DATASET RECORDS
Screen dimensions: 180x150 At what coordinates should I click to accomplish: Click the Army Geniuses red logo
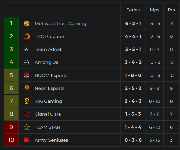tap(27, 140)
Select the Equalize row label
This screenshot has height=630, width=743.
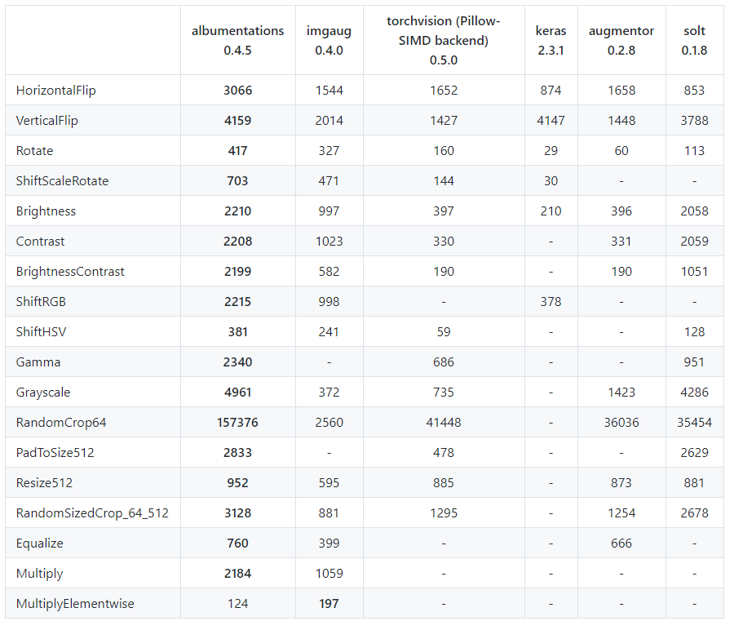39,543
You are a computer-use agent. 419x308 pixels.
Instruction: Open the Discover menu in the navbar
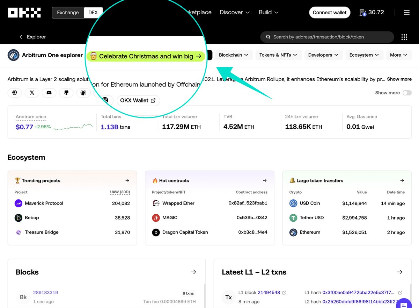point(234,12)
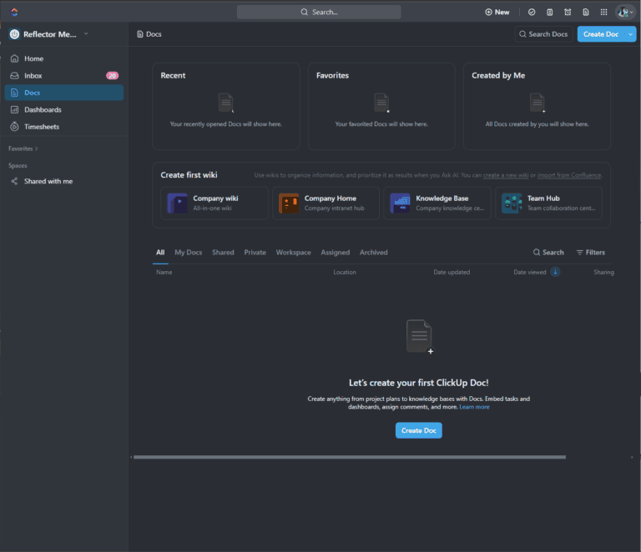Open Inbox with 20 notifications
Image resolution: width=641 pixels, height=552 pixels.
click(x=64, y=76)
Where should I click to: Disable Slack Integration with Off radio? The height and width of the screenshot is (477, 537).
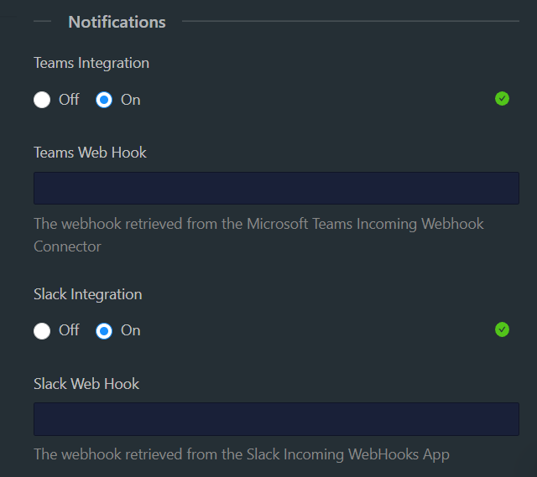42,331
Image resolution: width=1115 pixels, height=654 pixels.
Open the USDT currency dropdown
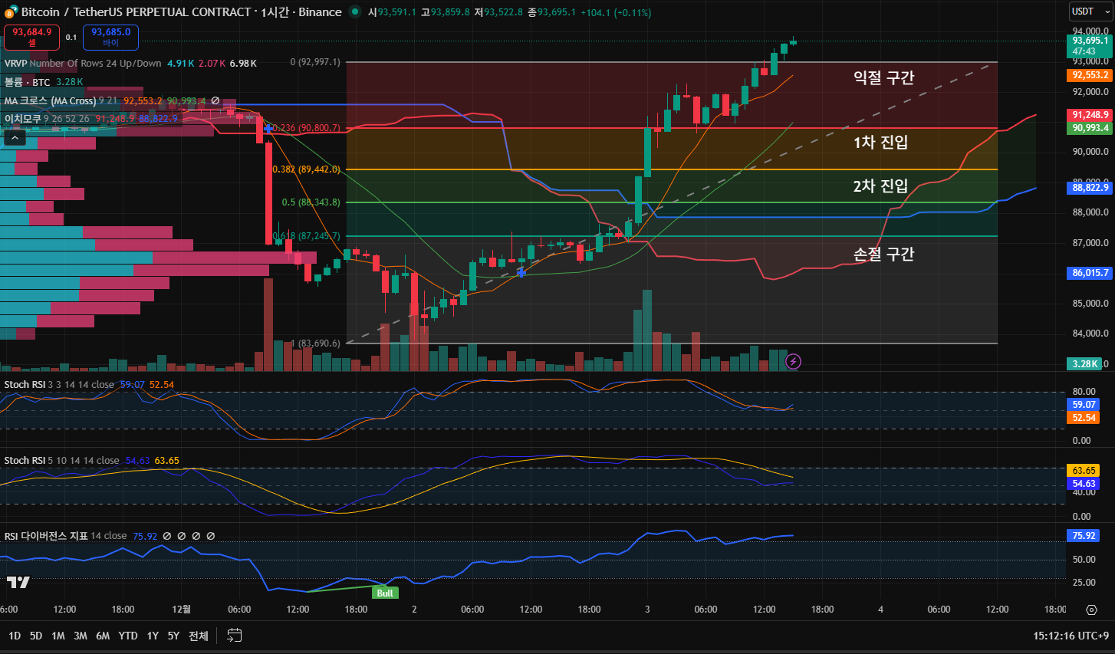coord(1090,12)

TASK DIRECTIONS
Can you lay out every line of the data above as a Markdown table with the columns Row and Data line, skipping blank lines and leaving the pictures out?

ANSWER TO THE PROBLEM
| Row | Data line |
|---|---|
| 1 | Screen dimensions: 180x150 At what coordinates should I click to accomplish: Click the Army Geniuses red logo |
| 2 | tap(27, 140) |
| 3 | Select the Equalize row label |
| 4 | This screenshot has height=630, width=743. |
| 5 | 39,543 |
| 6 | You are a computer-use agent. 419x308 pixels. |
| 7 | Instruction: Open the Discover menu in the navbar |
| 8 | point(234,12) |
| 9 | Open Inbox with 20 notifications |
| 10 | Image resolution: width=641 pixels, height=552 pixels. |
| 11 | click(x=64, y=76) |
| 12 | Where should I click to: Disable Slack Integration with Off radio? The height and width of the screenshot is (477, 537). |
| 13 | 42,331 |
| 14 | Image resolution: width=1115 pixels, height=654 pixels. |
| 15 | Open the USDT currency dropdown |
| 16 | coord(1090,12) |